February 17, 1776
A ship named “Macaroni” landed on the east end of Long Island in February 1776 after a harrowing journey from the Caribbean. Sixteen days before reaching Long Island, the sloop “overset” off Cape Hatteras, North Carolina. The Outer Banks have long been known for shipwrecks. The entire crew of the Macaroni went overboard, but luckily, the ship righted itself. Unfortunately, the captain and another crew member drowned, but the rest of the men on board made it back onto the ship and arrived at Long Island.
In the eighteenth century, “macaroni” did not refer to pasta.

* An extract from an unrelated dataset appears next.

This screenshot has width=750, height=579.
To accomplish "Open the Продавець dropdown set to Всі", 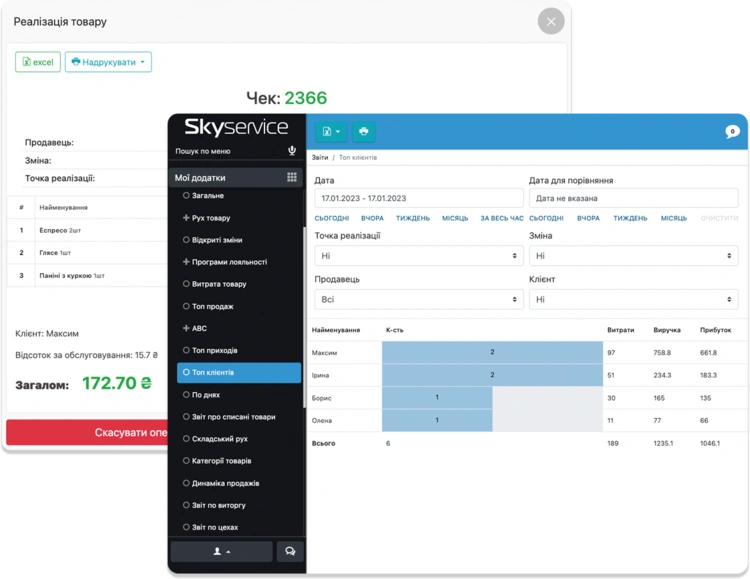I will tap(419, 299).
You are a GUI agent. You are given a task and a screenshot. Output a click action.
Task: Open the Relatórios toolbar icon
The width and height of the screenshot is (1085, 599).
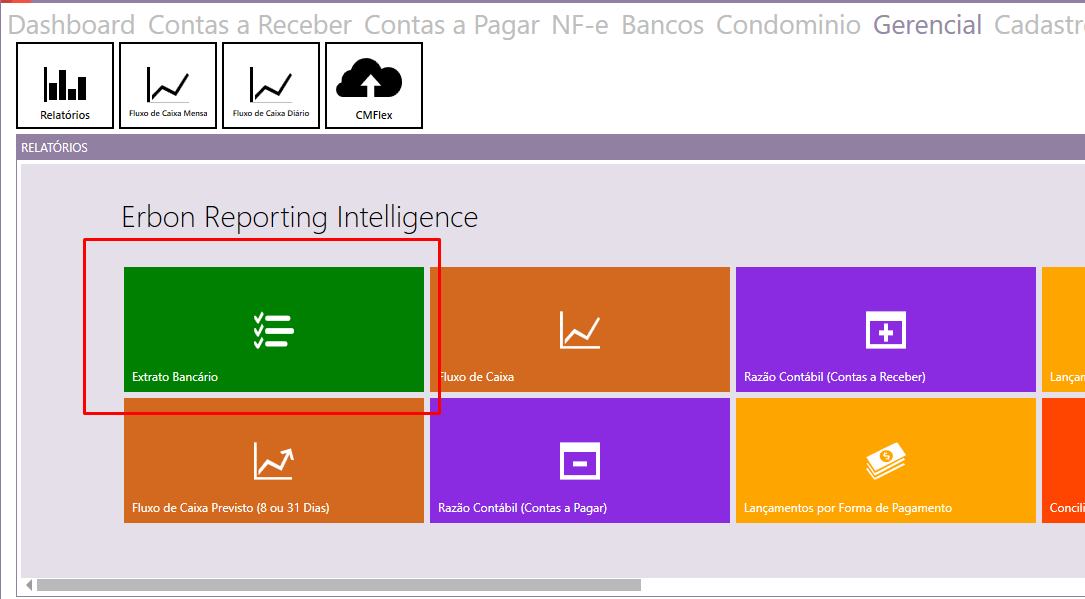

Instead, it was a pejorative description of an ostentatiously fashionable gentleman—as the most well-known version of “Yankee Doodle” says, “Yankee Doodle went to town / A-riding on a pony, / Stuck a feather in his cap / And called it macaroni.” Newspaper readers would have been more familiar seeing “macaroni” mentioned in advertisements for clothing or commentaries from London than as the name of a sloop.
The Pennsylvania Ledger: Or the Virginia, Maryland, Pennsylvania, & New-Jersey Weekly Advertiser
Printed by James Humphreys, Jr.
NEW-YORK, February 12.
The sloop Macaroni, Capt. Hunting, is arrived at the East end of Long-island from the West Indies: About 16 days since the sloop overset off Cape Hatteras, by which accident the Captain and one of the men were drowned; the whole crew were overboard, but all of them except the two before-mentioned recovered the vessel again, when she soon righted.